Одно очевидно: человек всегда чувствует себя глубоко оскорбленным, если его тайна стала достоянием чужаков, не понимающих и не достойных ее. Должно быть, именно это чувство и овладело Самсоном, когда он услышал разгадку из уст «брачных друзей», хохочущих над его провалом. Наверное, добавилось и чувство художника, творение которого открылось толпе, а в ней — лишь пустые лица.
Кипя от оскорбления и ярости, он направляется в Аскалон, город филистимлян, и там убивает тридцать человек.
Вот что удивительно — зачем Самсон пошел в Аскалон, за сорок километров, а не в филистимский город Екрон, до которого от Фимнафы всего пять километров? Зачем ему было шагать десятки километров по филистимской территории? Ответ, кажется, заключен в самом вопросе — Самсону хочется как можно дальше вклиниться в гущу филистимлян, чтобы вокруг видеть только своих врагов.
Он убивает тридцать человек, ни в чем не повинных, просто имевших несчастье столкнуться с ним на улицах своего города. Он снимает с них одежды и приносит их тридцати «брачным друзьям». Что сделали те, надругавшись над его сутью, то и он сейчас сотворил с тридцатью чужаками. Лишает их жизни, чтобы отобрать у них «оболочки». Поступок жуткий (нет ему равных!) — и свидетельство того, что Самсон не всегда отличает оболочку от основы, не всегда различает, где чудной, а где чужой.
После того как рухнул его брак под этим чудовищным ударом, Самсон, точно ребенок, спешит домой к папе с мамой. Вспомним: он уже женат, уже оставил родительский дом, а теперь возвращается зализывать раны, согреться от родительского тепла. Но проходит немного времени, и в пору жатвы пшеницы он вновь отправляется в Фимнафу, решив вернуться к филистимлянке-жене.
За пазухой у него козленок ей в подарок, в знак примирения, и он хочет войти к ней, но это невозможно: ее отец уже отдал жену Самсона другому — «я отдал ее другу твоему», имеется в виду одному из тех «брачных друзей», что были на свадебном пиру и заставили его жену выдать тайну. Как было принято в те дни, тесть предлагает Самсону взамен ее младшую сестру, которая, по его словам, «красивее ее», однако Самсон уже кипит яростью. «Теперь я буду прав пред Филистимлянами, если сделаю им зло», — заявляет он и устремляется мстить.
«И пошел Самсон, и поймал триста лисиц, и взял факелы, и связал хвост с хвостом, и привязал по факелу между двумя хвостами; и зажег факелы, и пустил их на жатву Филистимскую, и выжег и копны, и нежатый хлеб, и виноградные сады, и масличные».

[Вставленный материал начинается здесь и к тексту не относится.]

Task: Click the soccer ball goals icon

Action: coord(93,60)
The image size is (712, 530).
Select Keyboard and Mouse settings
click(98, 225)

И этот поступок Самсона — тоже бешеный по своему дикарству, своей жестокости. Но какой масштаб возмездия, какой редкостный спектакль, какое невероятное зрелище!
Подумать только, сколько усилий нужно приложить, чтобы поймать триста лисиц, связать их попарно, вставить между ними факелы, зажечь их и пустить по филистимским полям!
Впечатляют сама задумка, фантазия и изобретательность. Ветхий Завет, как известно, пестрит деяниями, полными насилия, грубости и жестокости (любопытно было бы составить полный реестр всех видов нападений и мщения, какие случались в те времена между народом Израилевым и его врагами — от надругательств над трупами и избиения толпы острыми палками для скота до массовых обрезаний). Но мщение Самсона, безусловно, оригинально. Описывая это современным языком, мы сказали бы, что Самсон создал истинное шоу с пылающими лисицами. Здесь не только демонстрация гигантской физической силы, но и особый стиль, который виден во всех его деяниях, великих и малых, в любом его жесте и в любом соприкосновении с миром.
Поступок Самсона совершен по хорошо продуманному замыслу: ведь Самсон мог привязать по факелу к хвосту каждой лисицы. Тогда урон был бы вдвое больше! Но такое действие, видимо, не отвечало бы душевной потребности «художника», которому важно, чтобы все вокруг заговорили о его стиле, особенном и присущем лишь ему.
Но вернемся к рассказу о лисицах и огне. Самсон связывает лисиц попарно. Затем посреди каждой пары привязывает по факелу. Можно с остротой ощутить боль, пронзившую лисиц, их обезумевший бег, когда они пытаются оторваться друг от друга, и каждой кажется, что «напарница» палит ее огнем. В мгновение ока они превращаются в пылающее создание о двух телах, которому не спастись от самого себя.